Mutational study of the role of N-terminal amino acid residues in tetrachlorohydroquinone reductive dehalogenase from Sphingomonas sp. UG30

This research presents the first extensive mutational study of N-terminal amino acids necessary for activity of a bacterial Zeta class glutathione transferase (GST).

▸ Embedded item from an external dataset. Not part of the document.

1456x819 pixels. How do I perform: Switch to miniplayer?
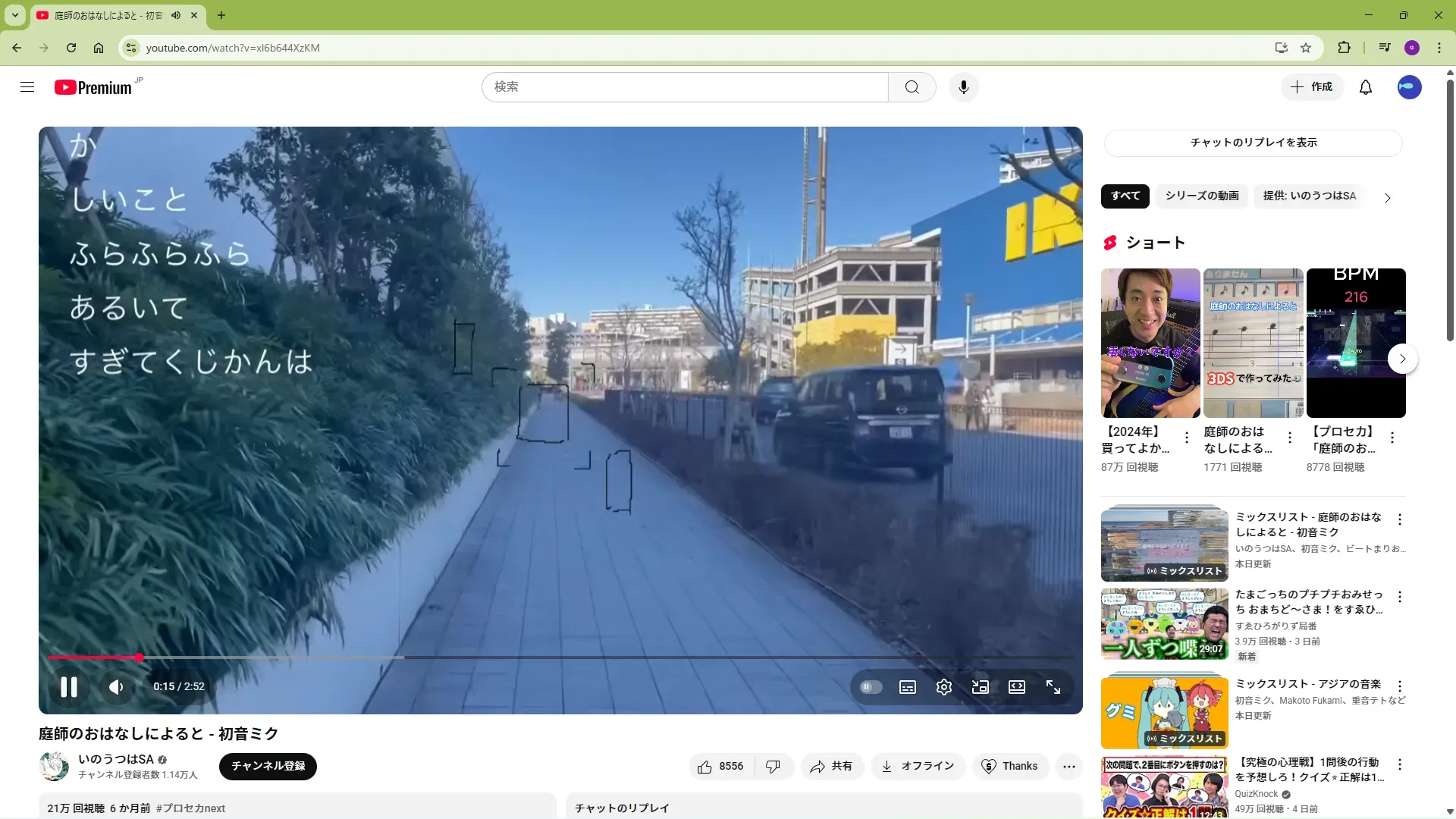pyautogui.click(x=980, y=687)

Our studies on UG30 tetrachlorohydroquinone reductive dehalogenase (PcpC) revealed that, similar to other Zeta class GSTs, N-terminal Ser and Cys residues play critical roles in glutathione binding and their mutation results in functional and structural changes to PcpC. Mutation of the N-terminal Ser and Cys residues decreased the apparent temperature optimum (by 6-10 °C) and maximum (by 5 °C) of PcpC. Also, mutation of Ser12 and Ser15 resulted in structural changes that were accompanied by the emergence of substrate inhibition. Mutation of the N-terminal Cys residue adversely affected the rate of the enzymatic reaction, but not on the metabolites formed. This study adds to the knowledge that, despite low sequence homology for the Zeta GST protein family, differences in preferred electrophilic substrates, and the manner in which glutathione is utilized in catalysis, GSTs from prokaryotic and eukaryotic organisms rely upon the same critical amino acids for glutathione binding.